個人的にはイーベンとの2回目の電話あたりで「あれ?もしかして・・・」と思っちゃって最後は「あーやっぱり」でした。あそこからもう一捻りあれば名作となったかも?アスガーのやらかしちゃった感は半端なかったですが、個人的にはもし110番かけた時に「こっちは忙しいんだ」みたいな対応されると嫌だなぁっと思いました。主人公が嫌いなタイプの人間だったのは個人的にマイナス要因です。

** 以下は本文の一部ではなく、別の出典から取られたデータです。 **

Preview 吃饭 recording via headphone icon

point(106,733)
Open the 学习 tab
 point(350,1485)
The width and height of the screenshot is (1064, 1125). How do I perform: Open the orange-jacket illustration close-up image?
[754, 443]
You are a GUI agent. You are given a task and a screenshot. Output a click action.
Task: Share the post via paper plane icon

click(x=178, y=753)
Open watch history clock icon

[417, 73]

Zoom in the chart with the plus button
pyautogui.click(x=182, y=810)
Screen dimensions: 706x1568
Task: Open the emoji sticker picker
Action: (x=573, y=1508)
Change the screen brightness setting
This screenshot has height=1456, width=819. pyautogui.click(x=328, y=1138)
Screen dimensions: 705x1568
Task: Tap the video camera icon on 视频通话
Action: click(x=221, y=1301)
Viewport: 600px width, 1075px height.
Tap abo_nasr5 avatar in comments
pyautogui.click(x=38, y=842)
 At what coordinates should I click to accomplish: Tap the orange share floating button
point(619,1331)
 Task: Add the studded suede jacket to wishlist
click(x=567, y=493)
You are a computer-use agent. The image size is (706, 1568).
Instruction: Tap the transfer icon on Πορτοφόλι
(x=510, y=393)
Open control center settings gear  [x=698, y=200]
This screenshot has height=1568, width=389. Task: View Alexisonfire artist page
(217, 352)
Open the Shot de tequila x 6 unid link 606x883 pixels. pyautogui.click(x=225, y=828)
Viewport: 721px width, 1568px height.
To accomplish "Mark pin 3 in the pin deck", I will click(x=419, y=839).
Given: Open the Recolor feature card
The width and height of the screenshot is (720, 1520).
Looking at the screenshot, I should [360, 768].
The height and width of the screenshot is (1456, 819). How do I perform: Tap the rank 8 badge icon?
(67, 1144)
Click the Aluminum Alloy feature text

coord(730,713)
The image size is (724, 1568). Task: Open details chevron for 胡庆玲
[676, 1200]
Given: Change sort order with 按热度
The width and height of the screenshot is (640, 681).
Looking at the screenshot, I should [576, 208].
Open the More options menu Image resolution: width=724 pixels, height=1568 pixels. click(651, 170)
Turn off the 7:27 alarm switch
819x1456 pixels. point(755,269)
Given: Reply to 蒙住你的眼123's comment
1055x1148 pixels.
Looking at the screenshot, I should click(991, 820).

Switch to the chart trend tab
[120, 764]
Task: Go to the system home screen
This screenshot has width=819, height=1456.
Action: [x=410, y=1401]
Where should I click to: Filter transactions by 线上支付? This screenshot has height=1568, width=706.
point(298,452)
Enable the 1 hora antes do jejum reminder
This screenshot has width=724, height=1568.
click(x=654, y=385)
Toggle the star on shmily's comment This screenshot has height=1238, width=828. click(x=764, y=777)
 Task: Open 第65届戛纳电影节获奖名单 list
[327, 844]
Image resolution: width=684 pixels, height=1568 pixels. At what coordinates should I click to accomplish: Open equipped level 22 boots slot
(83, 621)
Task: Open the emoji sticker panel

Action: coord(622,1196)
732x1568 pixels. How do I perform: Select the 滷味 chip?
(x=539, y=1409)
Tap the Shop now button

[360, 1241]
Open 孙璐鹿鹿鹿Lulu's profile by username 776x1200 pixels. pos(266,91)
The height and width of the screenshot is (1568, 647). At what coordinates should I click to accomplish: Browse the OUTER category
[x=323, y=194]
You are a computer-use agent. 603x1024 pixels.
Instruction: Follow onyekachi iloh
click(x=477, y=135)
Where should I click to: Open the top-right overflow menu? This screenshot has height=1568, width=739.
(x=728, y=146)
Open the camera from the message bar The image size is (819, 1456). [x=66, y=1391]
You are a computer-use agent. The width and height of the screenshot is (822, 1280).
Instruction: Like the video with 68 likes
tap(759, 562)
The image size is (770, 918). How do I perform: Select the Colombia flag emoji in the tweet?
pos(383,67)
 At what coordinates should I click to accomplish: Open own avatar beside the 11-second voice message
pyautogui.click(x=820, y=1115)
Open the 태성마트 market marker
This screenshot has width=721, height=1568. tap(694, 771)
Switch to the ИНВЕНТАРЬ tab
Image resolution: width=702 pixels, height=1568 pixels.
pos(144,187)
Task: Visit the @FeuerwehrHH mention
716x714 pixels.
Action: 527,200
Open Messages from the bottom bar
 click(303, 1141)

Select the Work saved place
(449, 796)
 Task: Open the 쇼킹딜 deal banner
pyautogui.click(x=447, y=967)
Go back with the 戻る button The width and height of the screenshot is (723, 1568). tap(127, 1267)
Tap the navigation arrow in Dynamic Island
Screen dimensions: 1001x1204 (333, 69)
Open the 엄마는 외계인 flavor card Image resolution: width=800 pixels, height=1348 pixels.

しかし、デンマークって警察が個人の電話番号も車のナンバーも全て把握してるんですかね?あれってリアルな話なのでしょうか?何というかメッチャ管理社会な気がして、そこがちょっと気持ち悪いなっと思ってしまいました。日本はきっと・・・違いますよね?
新感覚ミステリー 開幕
感想
素直に面白いと思いました。電話対応の場面だけでここまでの緊迫感を出し続けられる点が素晴らしかったです。アスガー役の人の演技はもちろん、聞こえてくる声や音のリアリティは圧巻でした。よって、アスガーと同時に耳を傾けて状況把握に努めるリアルタイム型のミステリーでもあったと思います。しかし、この映画最大の見せ場でもある予告編でも書かれていた衝撃の結末についてはあまり衝撃感はなかったと思いました。中盤辺りでオチが読めてしまったのでその点ではあまり楽しめかなかったです。
総評
観て良かったと素直に思える良作だった。状況把握の必要性を感じれました。
余白の美学
ミニマルの極致みたいな映像はもちろん、
セリフの間だとかの”余白”づかいがすごく巧み。
いちおうクリエイティブ職の端くれとして思うのは、
こういう表現って観る側のことを信頼してくれてると思うんですよ。
万人にウケるようにするには説明とか、どうしても情報量を多くしがちで。
でも本当に表現力が豊かなのは、映像じゃなくて人間の想像力だっていう。
ハリウッドでリメイクが決まってるらしいけど、出来上がりが楽しみだ。
75
タイトルが複合的な意味を持っていて今回の事件を通して自分とも向き合うところが素晴らしい。
ただ、父親に止められているのに大丈夫だと言って弟の部屋に入らせるところや、父親に向かってお前は加害者だと怒鳴りつけるところは明らかにミスリードを誘ってる感が強くて、ある程度予想できる展開になってしまっていたのが残念だった。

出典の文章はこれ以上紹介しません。